Right now, the old Government is still in charge but it has not put the sensitive document on the agenda for the past eight months.

“There was no readiness among representatives of Republika Srpska to vote on the issue,” Pendes said.

She explained that during the mandate of the last Presidency, enough decisions have been passed to authorize the Government to move toward activating the Membership Action Plan (MAP) – a step that would put Bosnia right on the doorstep of NATO.

Adopting the Annual National Programme is therefore just a technicality, she said.

“There is not one objective reason for certain politicians not to raise their hands for the ANP,” Pendes said.

The current Bosnian Serb ministers in the government come from Bosnian Serb opposition parties and are rivals to the current ruling party of Presidency member Milorad Dodik.

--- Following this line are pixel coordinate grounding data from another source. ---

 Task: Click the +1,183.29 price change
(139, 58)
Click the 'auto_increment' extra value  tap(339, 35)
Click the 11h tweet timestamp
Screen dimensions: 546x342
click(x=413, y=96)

His party formed an alliance with Pendes’s Croat Democratic Union (HDZ BiH) and her putting the issue on the agenda would force the opposition ministers to either vote for the document – making a move that would be unpopular among Bosnian Serbs – or vote against it and side with their political opponent Dodik.

Pendes also said she hopes NATO will positively evaluate the capabilities units of the country’s Armed Forces have shown during the recent military exercise on Manjaca, in the north of the country.

Some 840 soldiers took part in the exercise that was monitored by NATO experts.

“Our goal is to have a percentage of members of the Armed Forces of Bosnia and Herzegovina who can at any time act together with NATO forces,” Minister Marina Pendes said.

In the beginning of 2015, Bosnia had two units capable to meet NATO standards, while now it has 11, she said.

“This exercise showed how much the operational capabilities of the Armed Forces of Bosnia and Herzegovina are meeting NATO standards. It was an exercise during which domestic and international evaluators have analyzed all activities and we will be informed next month whether the unit has met the requirements,” Pendes said.

“I am convinced that it has,” she added.